ESLint Configuration used by Netconomy
This is the ESLint base configuration used by Netconomy for our
projects. Included are the following presets:
eslint-config-netconomy/react
eslint-config-netconomy/jquery
eslint-config-netconomy/nodejs
To use, for example, the React preset in your own ESLint configuration, simple
add following line to your .eslintrc
:
"extends": "netconomy/react"
You can find more information about this ESLint feature in the
official documentation.
Note: If you want to use the React base configuration, you will also have to
install the
eslint-plugin-react package:
npm install --save-dev eslint-plugin-react
We try to keep this as up-to-date as possible with major ESLint releases. For
details on how our version numbers relate to ESLint's please take a look at the
CHANGELOG.md.
Version pinning
If you want to pin this package and its version to the ESLint version you're
using within your project, you can also install both directly within your
project ...
npm install --save-dev eslint
npm install --save-dev eslint-config-netconomy
and set the base configuration like this within your .eslintrc
:
{
"extends": "./node_modules/eslint-config-netconomy/react.js"
}
Test cases
In the tests
folder you can find a list of files that will be tested against
the provided ESLint configurations. Each file's name indicates what
base-configuration will be used:
base-...

Material provided ▸

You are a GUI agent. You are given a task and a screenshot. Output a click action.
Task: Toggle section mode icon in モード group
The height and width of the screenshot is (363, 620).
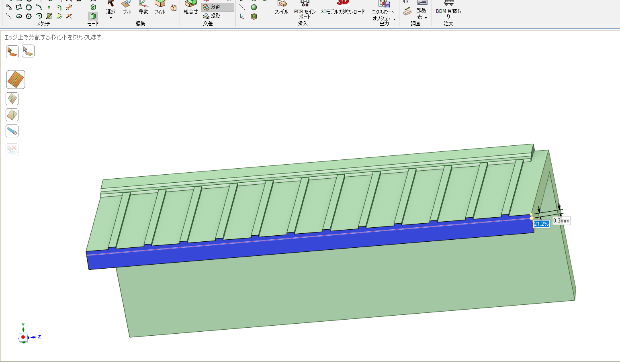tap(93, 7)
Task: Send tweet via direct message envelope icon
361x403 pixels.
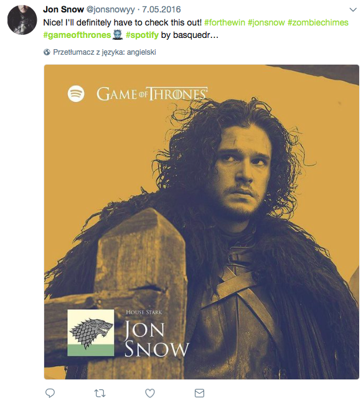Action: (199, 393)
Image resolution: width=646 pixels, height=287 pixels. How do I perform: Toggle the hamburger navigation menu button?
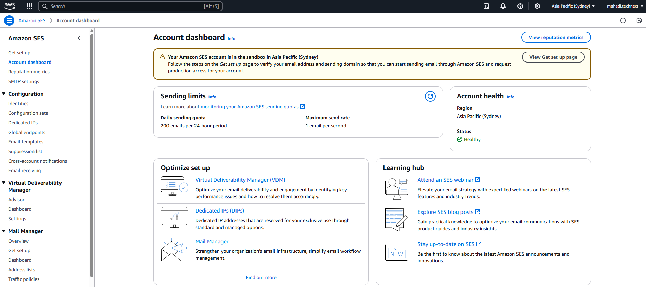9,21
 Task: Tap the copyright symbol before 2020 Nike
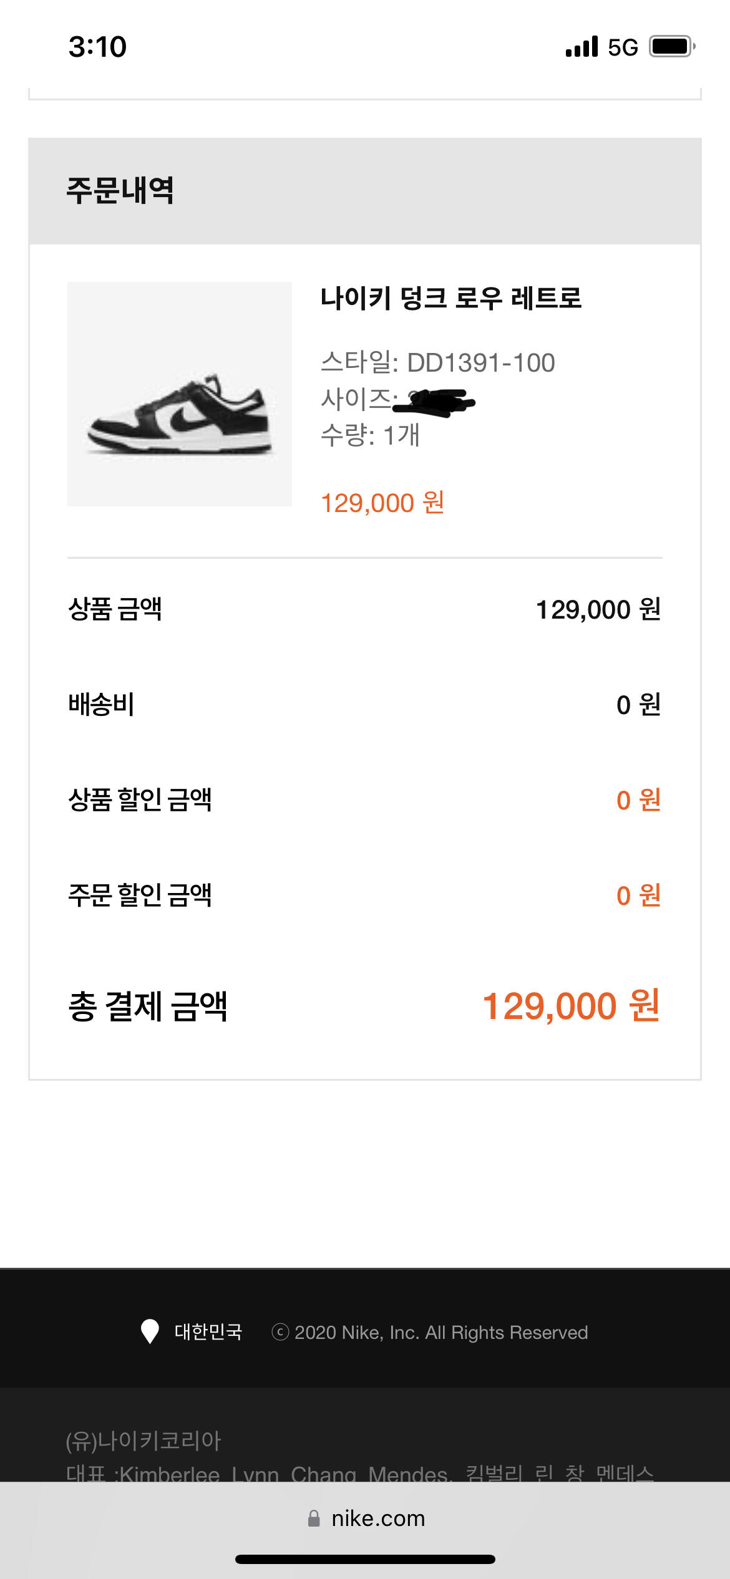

Given exercise 1 ▸ Sum up the ESLint configuration page in two sentences.
Given exercise 2 ▸ Repeat the stretch of the records from the line containing "Task: Send tweet" through the end of the records, leaving out the pictures.
The records are unrelated to the ESLint configuration page.

Answer 1 ▸ The page describes the ESLint base configuration Netconomy uses for its projects, which includes presets for React, jQuery and Node.js, one of which can be used by adding an "extends" line to your .eslintrc. Using the React preset also requires installing the eslint-plugin-react package, and the package can be pinned to your project's ESLint version by installing both directly and pointing "extends" to the file in node_modules.

Answer 2 ▸
Task: Send tweet via direct message envelope icon
361x403 pixels.
Action: (199, 393)
Image resolution: width=646 pixels, height=287 pixels. How do I perform: Toggle the hamburger navigation menu button?
9,21
 Task: Tap the copyright symbol before 2020 Nike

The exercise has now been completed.